▸ **Source**:
————
Choosing the Right Engine

The decision isn't "which is best" — it's "what does my workload look like?" If you need strong consistency, complex queries, and moderate write volume, PostgreSQL is fine. If you need to absorb 100K+ writes/second and can tolerate eventual consistency and simpler query patterns, an LSM-tree database is the right tool. If your data is time-stamped metrics, a time-series database will outperform both.

Squeezing More Writes From What You Have

Already on the right database? Good. Now tune it. There's usually a 2-5x improvement hiding in default configurations that nobody changed.

Kill Unused Indexes

Every index on a table adds overhead to every INSERT, UPDATE, and DELETE. If an index isn't being used for reads, it's just dead weight slowing down your writes.

-- PostgreSQL: find indexes that have NEVER been used for a scan
SELECT
    schemaname,
    relname AS table_name,
    indexrelname AS index_name,
    idx_scan AS times_used,
    pg_size_pretty(pg_relation_size(indexrelid)) AS index_size
FROM pg_stat_user_indexes
WHERE idx_scan = 0
ORDER BY pg_relation_size(indexrelid) DESC;

-- Example output:
-- table_name | index_name              | times_used | index_size
-- -----------+-------------------------+------------+-----------
-- events     | idx_events_legacy_type  | 0          | 2.1 GB
-- orders     | idx_orders_old_status   | 0          | 890 MB
-- users      | idx_users_created_year  | 0          | 340 MB

-- That's 3.3 GB of indexes slowing down every write for zero benefit.
-- DROP INDEX idx_events_legacy_type;

A table with 8 indexes processes writes roughly 3-4x slower than the same table with 2 indexes. In a write-heavy system, audit your indexes aggressively.

Tune WAL and Commit Behavior

By default, PostgreSQL calls fsync after every single transaction to guarantee durability. That's the safest option — and the slowest.

-- PostgreSQL tuning for write-heavy workloads

-- 1. Batch WAL flushes (risky: can lose last few ms of transactions on crash)
SET synchronous_commit = off;

-- 2. Increase WAL buffer size (default is only 16 MB)
————
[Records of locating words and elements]
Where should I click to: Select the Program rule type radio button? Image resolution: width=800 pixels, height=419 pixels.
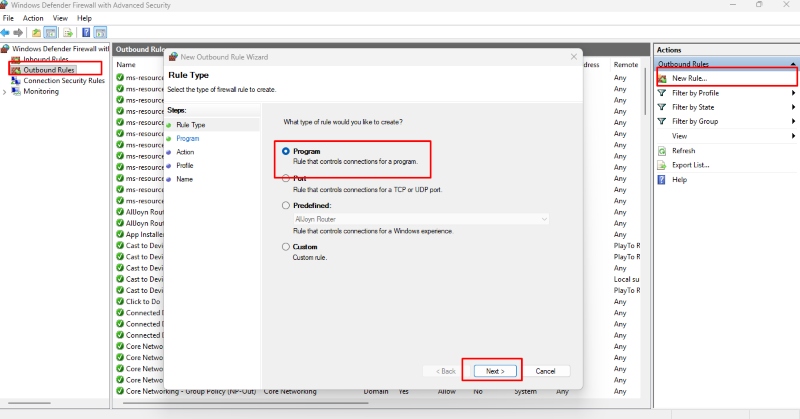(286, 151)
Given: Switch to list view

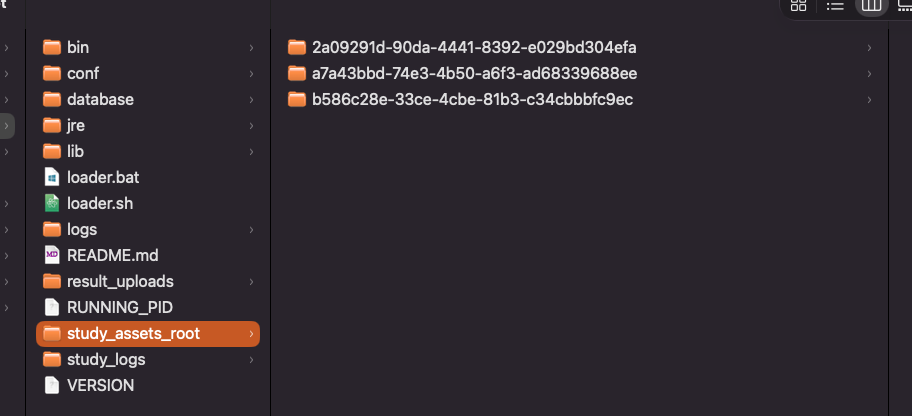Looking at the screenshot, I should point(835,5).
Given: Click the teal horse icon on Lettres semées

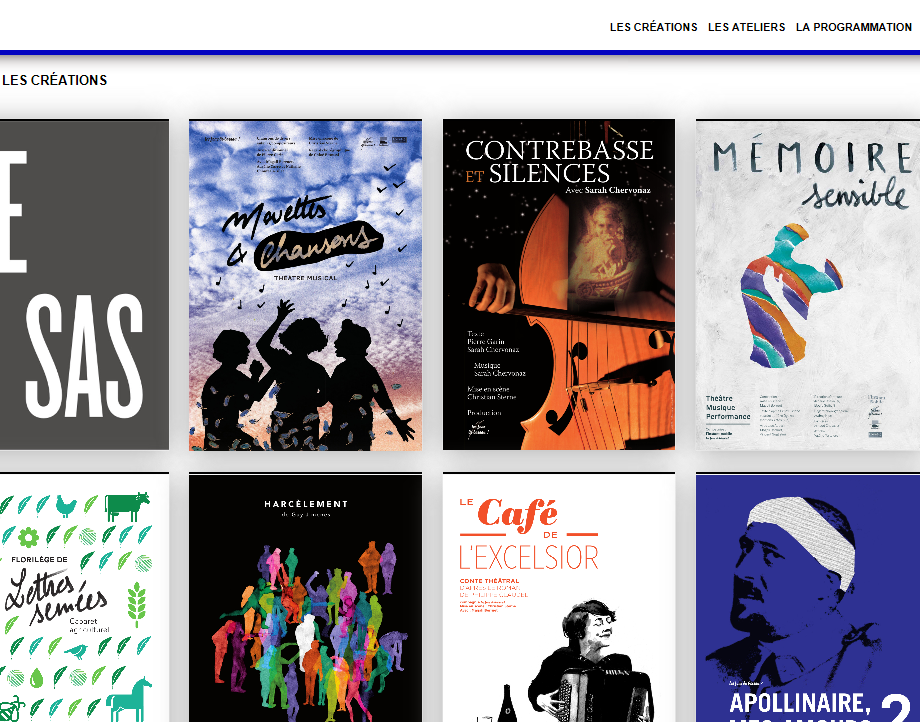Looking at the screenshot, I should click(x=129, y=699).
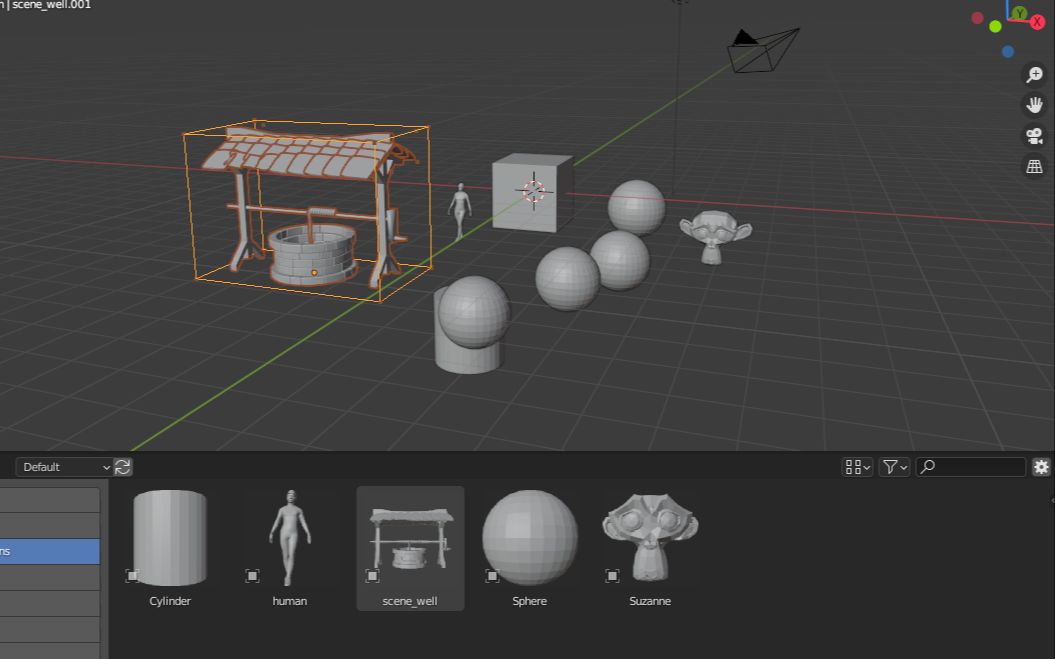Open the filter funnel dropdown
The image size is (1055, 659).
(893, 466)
————
▸ **Tasks to carry out**:
A – From the passage on database write tuning, extract the words starting with "-- That's 3.3" and going on through "and the slowest.".
B – Lay out the entries as a JSON list of strings, one string per line, starting with the first line of the entries and going on through the line with "Looking at the screenshot, I should point(835,5).". Leave out blank lines and pictures.

▸ **Solutions for each task**:
A –
-- That's 3.3 GB of indexes slowing down every write for zero benefit.
-- DROP INDEX idx_events_legacy_type;

A table with 8 indexes processes writes roughly 3-4x slower than the same table with 2 indexes. In a write-heavy system, audit your indexes aggressively.

Tune WAL and Commit Behavior

By default, PostgreSQL calls fsync after every single transaction to guarantee durability. That's the safest option — and the slowest.

B –
[
  "Where should I click to: Select the Program rule type radio button? Image resolution: width=800 pixels, height=419 pixels.",
  "(286, 151)",
  "Given: Switch to list view",
  "Looking at the screenshot, I should point(835,5)."
]